Exercise requirements
Without pictures, repeat the lines of the entries from the one containing "Task: Start Video with the camera toggle" through the last, both ends included, and nothing else.

Supplied entries
══════
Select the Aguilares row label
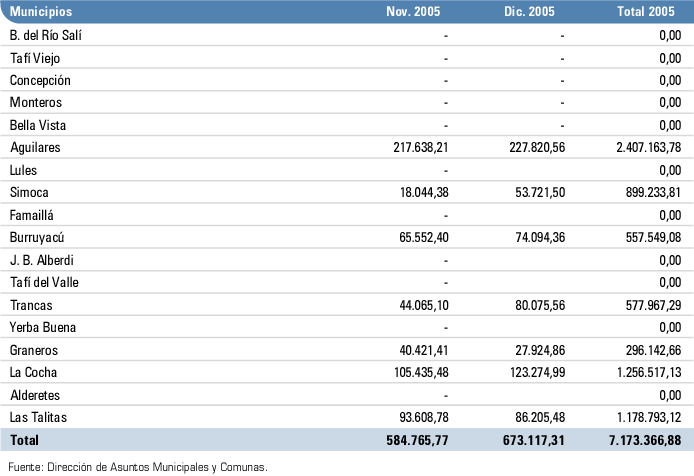(x=36, y=147)
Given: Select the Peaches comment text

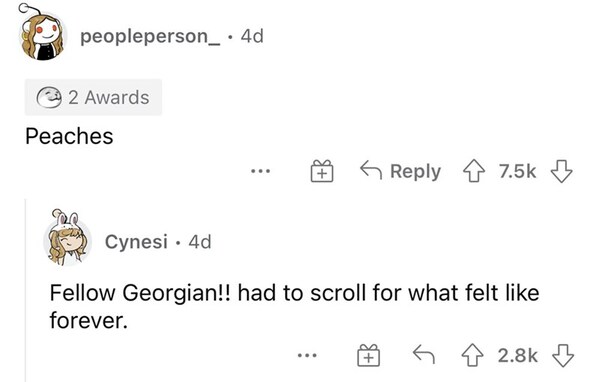Looking at the screenshot, I should pos(69,136).
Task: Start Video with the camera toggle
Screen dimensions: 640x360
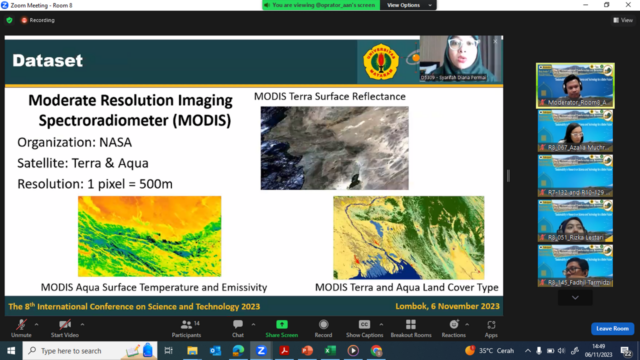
══════
Task result
Task: Start Video with the camera toggle
Screen dimensions: 640x360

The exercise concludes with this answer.